• Excerto:
Hoje estava para escrever sobre mais algumas das desventuras da Bielochina, o tal tempo sem ucronia e o tal lugar sem utopia, onde apenas podem ser cientistas os que são da academia bielochinesa das ciências e onde apenas podem ser de outro carimbo qualquer, os membros da "intelligentsia" que meterem cunha para participação nos estados generalistas do grupelho do sindicato das citações mútuas que os arrebanha, corporativamente, em bate palmas decretino, mesmo que as camionetas de reformados lhes encham as plateias, para imagem num minuto de telejornal. Contudo, depois de consultar a lista das notabilidades que ornam a classe dos inteligentes e homens de letras de tais oficiosidades, cheguei à conclusão que prefiro o clássico conceito epistémico, dos que ascendem ao céu dos princípios pelo esforço individual que fazem na procura da verdade que vislumbram nos reflexos da caverna e que, como tal, são reconhecidos pela silenciosa comunidade dos que pensam de forma racional e justa, independentemente do sectarismo das campanhas eleitorais, do pagamento de favores aos listeiros, do amiguismo, do clientelismo, do nepotismo e dos assassinatos de carácter, formas pelas quais se costuma manifestar a corrupção, ou compra de poder, entre aqueles que deviam seguir os ditames da "docta ignorantia" com os pés na lama do caminho, onde o mesmo caminho se faz caminhando por palavras e obras.
Ainda ontem tentava comunicar aos alunos que tudo começou com um pensamento exageradamente cosmológico, quando se fazia uma distinção absoluta entre o natural e o positivo, onde a natureza era perspectivada como um transcendente, como algo que se contrapunha a uma ordem criada por acção do homem, àquilo que o homem acrescenta à natureza, entendida como uma ordem confeccionada, exógena, artificial, como o puro resultado de uma construção.
Neste sentido, o natural não correspondia ao mero naturalístico, àquela natureza que os sentidos nos dão, configurando-se como uma ideia abstracta, como uma representação da realidade, esse algo de supra-sensível que Jürgen Habermas qualifica como uma suposição ontológica fundamental de um mundo estruturado em si.
Depois, vieram os sofistas, cerca de cinco séculos antes de Cristo, quando se deu uma viragem no sentido antropológico, reagindo-se contra os anteriores excessos metafísicos, mas caindo-se num excesso de sinal contrário, quando se negou a possibilidade do transcendente, muito em especial de uma justiça superior.

• Pedido apresentado A:
Diz se cada afirmação está de acordo com o excerto, com sim ou não e a citação exata das palavras do excerto que o decidem. (i) Os sofistas surgiram cerca de cinco séculos antes de Cristo. (ii) Os sofistas afirmaram a possibilidade de uma justiça superior. (iii) O natural correspondia ao mero naturalístico.
• Pedido apresentado B:
Enumera, por favor, todas as formas pelas quais, segundo o excerto, se costuma manifestar a corrupção.

• Dados fornecidos:
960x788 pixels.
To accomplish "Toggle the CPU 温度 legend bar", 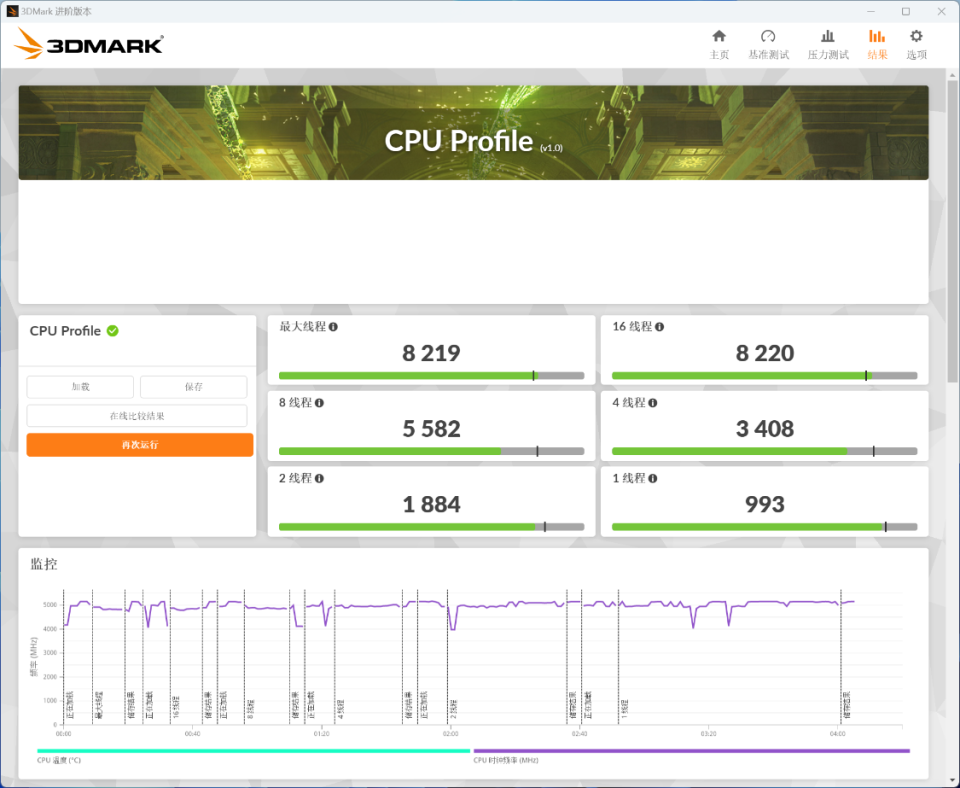I will pyautogui.click(x=253, y=751).
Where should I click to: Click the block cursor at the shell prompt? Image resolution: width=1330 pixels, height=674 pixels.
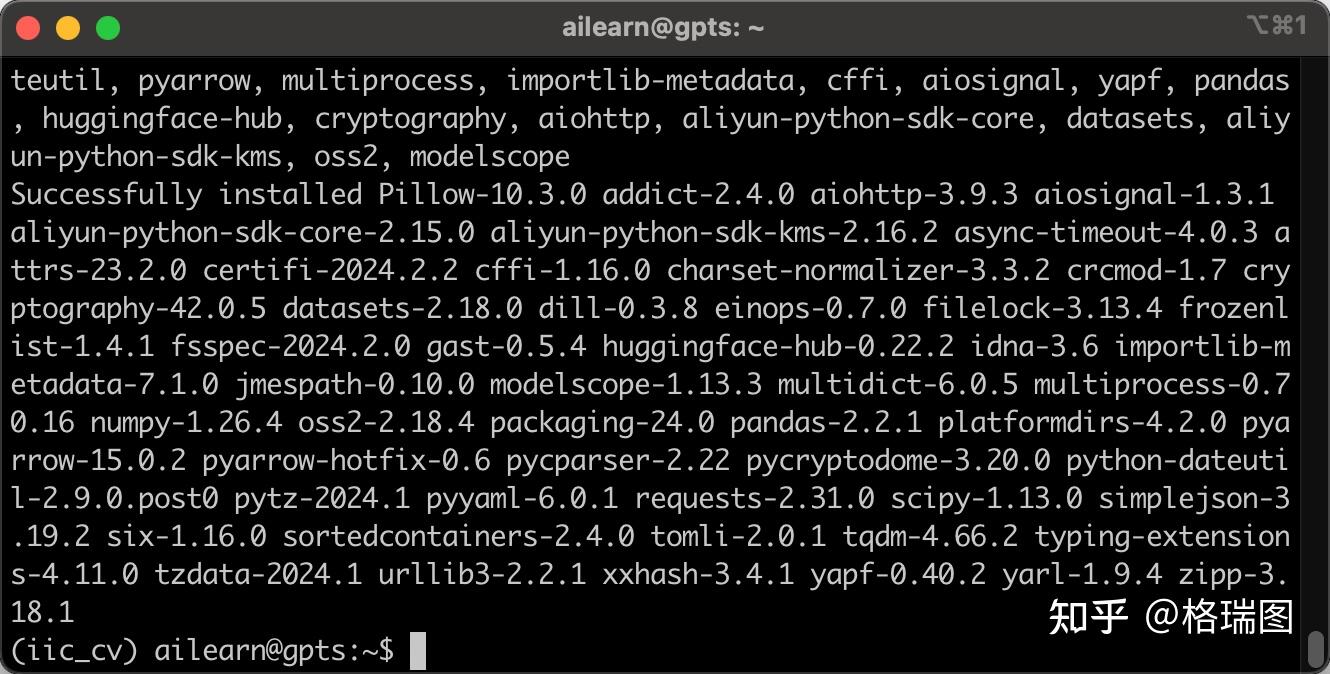(418, 651)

• Resposta ao pedido A:
(i) Sim: «Depois, vieram os sofistas, cerca de cinco séculos antes de Cristo».
(ii) Não: «quando se negou a possibilidade do transcendente, muito em especial de uma justiça superior».
(iii) Não: «o natural não correspondia ao mero naturalístico».

• Resposta ao pedido B:
- sectarismo das campanhas eleitorais
- pagamento de favores aos listeiros
- amiguismo
- clientelismo
- nepotismo
- assassinatos de carácter